Credit cards are a method of borrowing money. They work like your bank card allowing you to spend in shops, on the phone and online. With some cards you can withdraw money from cashpoints as well. Typically credit cards will come with a limit of how much you can borrow.
Just the same way as your bank card works, when you use your card in stores, information about your card and whatever you are paying for is sent to the shops’ bank. Next, the shop’s bank checks your details with your card issuer to guarantee they will be paid. Finally your four digit Personal Identification Number (PIN) authorises and completes the transaction.
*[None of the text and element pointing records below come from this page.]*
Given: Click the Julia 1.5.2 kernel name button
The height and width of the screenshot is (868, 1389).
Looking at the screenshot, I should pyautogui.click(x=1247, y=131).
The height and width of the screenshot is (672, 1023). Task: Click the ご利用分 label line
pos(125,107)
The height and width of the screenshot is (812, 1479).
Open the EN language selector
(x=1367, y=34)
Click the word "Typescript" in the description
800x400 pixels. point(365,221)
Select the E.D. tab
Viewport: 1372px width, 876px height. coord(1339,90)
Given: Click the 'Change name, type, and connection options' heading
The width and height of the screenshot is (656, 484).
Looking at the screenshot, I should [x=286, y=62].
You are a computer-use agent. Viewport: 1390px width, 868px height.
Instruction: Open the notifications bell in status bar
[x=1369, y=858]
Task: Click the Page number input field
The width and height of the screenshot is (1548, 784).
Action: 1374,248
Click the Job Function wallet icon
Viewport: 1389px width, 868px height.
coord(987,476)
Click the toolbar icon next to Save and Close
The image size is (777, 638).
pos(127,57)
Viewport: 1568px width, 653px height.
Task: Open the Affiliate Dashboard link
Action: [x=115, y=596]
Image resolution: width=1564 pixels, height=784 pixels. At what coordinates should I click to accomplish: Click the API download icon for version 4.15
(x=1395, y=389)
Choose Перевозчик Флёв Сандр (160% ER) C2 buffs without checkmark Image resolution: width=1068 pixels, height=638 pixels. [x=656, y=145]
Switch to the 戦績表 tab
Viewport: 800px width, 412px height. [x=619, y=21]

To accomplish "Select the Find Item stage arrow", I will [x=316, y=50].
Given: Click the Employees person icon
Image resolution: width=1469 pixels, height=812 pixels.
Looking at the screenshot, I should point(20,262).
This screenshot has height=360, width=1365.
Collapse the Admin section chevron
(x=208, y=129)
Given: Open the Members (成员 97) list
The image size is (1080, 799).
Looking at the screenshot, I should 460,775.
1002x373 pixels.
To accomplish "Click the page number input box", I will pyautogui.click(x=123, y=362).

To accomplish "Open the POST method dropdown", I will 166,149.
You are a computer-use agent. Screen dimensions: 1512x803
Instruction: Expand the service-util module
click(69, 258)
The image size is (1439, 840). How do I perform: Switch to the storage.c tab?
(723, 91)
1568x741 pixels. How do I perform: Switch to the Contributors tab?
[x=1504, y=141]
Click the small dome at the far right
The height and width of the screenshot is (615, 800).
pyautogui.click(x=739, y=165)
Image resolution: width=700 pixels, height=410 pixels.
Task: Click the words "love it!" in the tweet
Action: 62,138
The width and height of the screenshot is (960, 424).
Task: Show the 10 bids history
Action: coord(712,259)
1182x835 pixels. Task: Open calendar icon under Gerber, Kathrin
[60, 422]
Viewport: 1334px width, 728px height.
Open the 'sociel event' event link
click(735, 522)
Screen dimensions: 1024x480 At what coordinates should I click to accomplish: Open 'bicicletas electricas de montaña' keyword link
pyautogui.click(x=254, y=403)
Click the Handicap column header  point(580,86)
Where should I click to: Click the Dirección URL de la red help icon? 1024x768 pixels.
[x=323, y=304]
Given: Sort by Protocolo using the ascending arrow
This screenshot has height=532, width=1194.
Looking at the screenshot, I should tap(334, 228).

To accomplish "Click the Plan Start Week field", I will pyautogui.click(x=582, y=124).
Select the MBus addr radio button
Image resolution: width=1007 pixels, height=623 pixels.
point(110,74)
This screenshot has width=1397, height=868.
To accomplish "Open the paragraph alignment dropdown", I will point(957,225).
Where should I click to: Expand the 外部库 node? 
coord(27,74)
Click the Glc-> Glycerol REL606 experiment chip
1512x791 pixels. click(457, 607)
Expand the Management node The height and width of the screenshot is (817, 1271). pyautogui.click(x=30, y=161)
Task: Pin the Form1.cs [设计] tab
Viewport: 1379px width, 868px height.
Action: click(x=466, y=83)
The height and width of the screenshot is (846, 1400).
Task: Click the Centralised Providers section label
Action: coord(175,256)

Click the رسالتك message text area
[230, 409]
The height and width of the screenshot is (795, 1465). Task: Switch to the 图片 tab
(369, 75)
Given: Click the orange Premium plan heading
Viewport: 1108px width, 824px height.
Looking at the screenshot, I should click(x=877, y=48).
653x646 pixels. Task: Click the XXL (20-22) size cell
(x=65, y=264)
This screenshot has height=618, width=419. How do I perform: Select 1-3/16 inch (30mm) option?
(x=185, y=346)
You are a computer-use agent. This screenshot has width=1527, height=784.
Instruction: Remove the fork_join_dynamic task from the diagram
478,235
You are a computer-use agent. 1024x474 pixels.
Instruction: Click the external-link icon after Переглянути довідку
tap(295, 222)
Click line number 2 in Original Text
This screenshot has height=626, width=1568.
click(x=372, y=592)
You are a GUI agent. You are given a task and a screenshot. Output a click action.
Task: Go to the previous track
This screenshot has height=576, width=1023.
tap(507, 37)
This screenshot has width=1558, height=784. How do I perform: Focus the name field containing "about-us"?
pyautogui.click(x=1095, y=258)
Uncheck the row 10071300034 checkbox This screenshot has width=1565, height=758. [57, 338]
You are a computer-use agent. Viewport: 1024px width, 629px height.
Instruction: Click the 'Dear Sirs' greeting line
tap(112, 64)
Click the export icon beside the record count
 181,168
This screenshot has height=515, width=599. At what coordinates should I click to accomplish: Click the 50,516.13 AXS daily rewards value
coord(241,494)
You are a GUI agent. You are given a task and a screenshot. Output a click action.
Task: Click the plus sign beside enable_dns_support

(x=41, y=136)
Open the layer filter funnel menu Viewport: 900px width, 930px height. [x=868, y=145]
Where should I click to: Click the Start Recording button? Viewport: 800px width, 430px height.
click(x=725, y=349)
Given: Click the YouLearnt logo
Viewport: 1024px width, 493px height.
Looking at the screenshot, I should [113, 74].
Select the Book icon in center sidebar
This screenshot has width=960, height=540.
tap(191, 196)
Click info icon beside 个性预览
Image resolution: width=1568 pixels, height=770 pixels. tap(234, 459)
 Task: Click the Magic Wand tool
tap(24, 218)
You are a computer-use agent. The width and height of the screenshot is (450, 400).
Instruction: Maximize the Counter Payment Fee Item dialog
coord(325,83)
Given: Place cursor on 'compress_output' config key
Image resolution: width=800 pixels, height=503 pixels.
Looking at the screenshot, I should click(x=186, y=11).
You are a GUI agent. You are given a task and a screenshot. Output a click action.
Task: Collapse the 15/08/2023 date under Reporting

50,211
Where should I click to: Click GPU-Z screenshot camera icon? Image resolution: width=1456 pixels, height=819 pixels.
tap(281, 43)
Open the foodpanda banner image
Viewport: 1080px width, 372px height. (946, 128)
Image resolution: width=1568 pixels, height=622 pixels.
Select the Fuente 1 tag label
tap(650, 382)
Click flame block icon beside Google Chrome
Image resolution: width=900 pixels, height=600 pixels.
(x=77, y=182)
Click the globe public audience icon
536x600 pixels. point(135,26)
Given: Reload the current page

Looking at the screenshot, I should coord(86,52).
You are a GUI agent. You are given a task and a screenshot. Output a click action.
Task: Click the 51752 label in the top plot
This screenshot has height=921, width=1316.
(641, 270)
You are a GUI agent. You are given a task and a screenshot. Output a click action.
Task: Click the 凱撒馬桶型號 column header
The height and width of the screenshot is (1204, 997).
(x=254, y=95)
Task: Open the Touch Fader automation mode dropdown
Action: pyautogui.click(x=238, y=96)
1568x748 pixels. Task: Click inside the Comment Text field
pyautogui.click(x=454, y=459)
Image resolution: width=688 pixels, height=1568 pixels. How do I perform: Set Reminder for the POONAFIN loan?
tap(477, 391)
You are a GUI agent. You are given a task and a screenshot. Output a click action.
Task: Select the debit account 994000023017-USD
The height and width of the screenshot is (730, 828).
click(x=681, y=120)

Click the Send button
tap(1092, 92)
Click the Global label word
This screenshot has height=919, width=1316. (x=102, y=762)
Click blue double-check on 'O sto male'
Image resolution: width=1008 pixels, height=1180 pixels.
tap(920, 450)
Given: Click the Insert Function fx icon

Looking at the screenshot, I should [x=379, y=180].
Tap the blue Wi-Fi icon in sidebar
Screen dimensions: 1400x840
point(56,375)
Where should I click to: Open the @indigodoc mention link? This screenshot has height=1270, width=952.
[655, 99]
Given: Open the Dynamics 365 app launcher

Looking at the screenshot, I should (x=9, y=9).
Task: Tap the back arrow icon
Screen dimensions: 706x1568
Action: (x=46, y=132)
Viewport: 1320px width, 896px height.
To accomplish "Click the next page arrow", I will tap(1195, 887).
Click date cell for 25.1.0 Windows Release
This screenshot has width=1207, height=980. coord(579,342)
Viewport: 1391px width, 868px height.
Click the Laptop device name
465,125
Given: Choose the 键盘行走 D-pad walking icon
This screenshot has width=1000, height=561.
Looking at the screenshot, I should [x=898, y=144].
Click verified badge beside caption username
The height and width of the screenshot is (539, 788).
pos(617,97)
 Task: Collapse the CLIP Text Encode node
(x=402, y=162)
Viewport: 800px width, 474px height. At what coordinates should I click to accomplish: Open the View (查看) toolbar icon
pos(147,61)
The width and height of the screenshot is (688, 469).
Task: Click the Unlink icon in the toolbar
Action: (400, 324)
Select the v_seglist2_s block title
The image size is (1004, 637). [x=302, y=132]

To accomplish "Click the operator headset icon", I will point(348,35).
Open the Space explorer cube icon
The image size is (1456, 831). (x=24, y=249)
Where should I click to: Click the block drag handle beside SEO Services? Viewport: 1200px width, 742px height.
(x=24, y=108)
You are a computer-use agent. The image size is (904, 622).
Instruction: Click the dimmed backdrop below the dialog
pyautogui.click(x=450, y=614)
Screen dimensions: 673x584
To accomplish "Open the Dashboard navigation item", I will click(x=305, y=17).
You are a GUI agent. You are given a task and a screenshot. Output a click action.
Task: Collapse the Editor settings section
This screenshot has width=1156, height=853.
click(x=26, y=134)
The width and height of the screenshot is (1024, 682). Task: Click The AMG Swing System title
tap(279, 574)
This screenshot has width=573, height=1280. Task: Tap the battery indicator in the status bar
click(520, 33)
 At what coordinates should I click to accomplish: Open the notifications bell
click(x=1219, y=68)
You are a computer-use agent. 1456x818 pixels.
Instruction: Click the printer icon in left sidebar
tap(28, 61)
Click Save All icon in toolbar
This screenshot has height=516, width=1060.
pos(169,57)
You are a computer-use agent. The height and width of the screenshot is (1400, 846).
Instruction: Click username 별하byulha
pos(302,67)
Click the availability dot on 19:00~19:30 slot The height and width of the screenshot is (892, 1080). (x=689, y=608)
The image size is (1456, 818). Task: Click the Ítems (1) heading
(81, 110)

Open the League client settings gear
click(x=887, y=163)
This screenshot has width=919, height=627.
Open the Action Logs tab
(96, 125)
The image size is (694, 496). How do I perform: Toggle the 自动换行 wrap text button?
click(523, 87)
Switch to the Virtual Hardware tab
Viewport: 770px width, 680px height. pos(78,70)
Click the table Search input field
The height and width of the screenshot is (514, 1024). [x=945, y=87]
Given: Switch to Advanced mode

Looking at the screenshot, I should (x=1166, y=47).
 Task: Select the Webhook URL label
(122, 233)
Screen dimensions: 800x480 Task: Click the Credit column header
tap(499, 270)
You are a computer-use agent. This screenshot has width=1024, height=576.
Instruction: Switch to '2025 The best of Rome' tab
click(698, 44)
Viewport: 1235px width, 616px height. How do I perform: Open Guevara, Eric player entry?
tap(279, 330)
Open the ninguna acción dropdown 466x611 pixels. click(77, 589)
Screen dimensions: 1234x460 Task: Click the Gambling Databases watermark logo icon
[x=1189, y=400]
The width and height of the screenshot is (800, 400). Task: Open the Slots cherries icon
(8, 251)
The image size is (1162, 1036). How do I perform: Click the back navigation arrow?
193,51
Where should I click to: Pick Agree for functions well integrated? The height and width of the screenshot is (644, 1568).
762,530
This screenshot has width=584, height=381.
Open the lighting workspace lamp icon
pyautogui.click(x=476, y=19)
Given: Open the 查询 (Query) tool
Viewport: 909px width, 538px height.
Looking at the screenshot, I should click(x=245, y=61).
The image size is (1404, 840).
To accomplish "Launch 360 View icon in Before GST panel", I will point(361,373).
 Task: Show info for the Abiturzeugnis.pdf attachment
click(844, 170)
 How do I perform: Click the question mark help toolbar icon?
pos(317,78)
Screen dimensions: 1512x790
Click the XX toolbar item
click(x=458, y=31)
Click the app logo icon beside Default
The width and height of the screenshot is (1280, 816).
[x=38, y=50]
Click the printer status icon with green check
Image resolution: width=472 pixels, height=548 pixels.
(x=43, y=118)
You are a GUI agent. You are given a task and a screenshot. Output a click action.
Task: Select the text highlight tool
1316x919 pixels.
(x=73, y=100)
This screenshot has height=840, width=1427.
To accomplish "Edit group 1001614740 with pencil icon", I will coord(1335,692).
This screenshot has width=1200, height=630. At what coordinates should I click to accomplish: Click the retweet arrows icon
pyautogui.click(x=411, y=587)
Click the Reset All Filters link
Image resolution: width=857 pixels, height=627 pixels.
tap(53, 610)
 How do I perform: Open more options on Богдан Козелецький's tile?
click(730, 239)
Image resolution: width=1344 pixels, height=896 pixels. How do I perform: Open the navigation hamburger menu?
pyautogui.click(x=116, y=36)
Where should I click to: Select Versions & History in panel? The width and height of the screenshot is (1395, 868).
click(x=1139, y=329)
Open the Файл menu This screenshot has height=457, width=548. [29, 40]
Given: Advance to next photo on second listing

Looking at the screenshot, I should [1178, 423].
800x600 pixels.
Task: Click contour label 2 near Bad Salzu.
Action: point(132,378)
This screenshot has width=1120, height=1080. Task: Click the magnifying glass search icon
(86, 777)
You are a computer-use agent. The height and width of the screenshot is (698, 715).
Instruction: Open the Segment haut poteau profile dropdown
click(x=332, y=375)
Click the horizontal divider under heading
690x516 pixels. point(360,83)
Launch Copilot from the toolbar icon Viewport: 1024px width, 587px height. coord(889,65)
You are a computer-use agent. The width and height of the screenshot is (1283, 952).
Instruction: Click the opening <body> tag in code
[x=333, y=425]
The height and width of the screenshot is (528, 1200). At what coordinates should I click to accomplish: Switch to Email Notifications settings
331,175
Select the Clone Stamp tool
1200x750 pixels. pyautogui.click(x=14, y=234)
You will receive a monthly statement outlining how much you have spent on your credit card and what payment is due. Ideally, you should attempt to pay off the balance you’ve spent each month in full. However, there is a minimum amount which you can pay, usually 2 -5% of the balance each month. The remainder of the balance you have not paid will have interest applied to it which you will have to pay. So it follows the more of your balance you pay, the less interest you will have to pay each month.
The advantage of using a credit card is that you can essentially borrow money for free if you always pay your balance in full each month.
Credit cards are also a safe way to make purchases everywhere in the world. They also offer protection against large purchases. Should you spend anything between £100- £30,000 on a product which is not delivered, it will be covered by insurance so you don’t lose your money.
Credit cards also provide protection against fraud so if a criminal steals your details and makes purchases with them you will not have to pay.
Additionally, a variety of credit cards offer rewards to customers for using them, so you can earn cashback or even airmiles if you use your card responsibly.
The downside of having a credit card is the potential to incur debt should you fail to keep up with monthly repayments.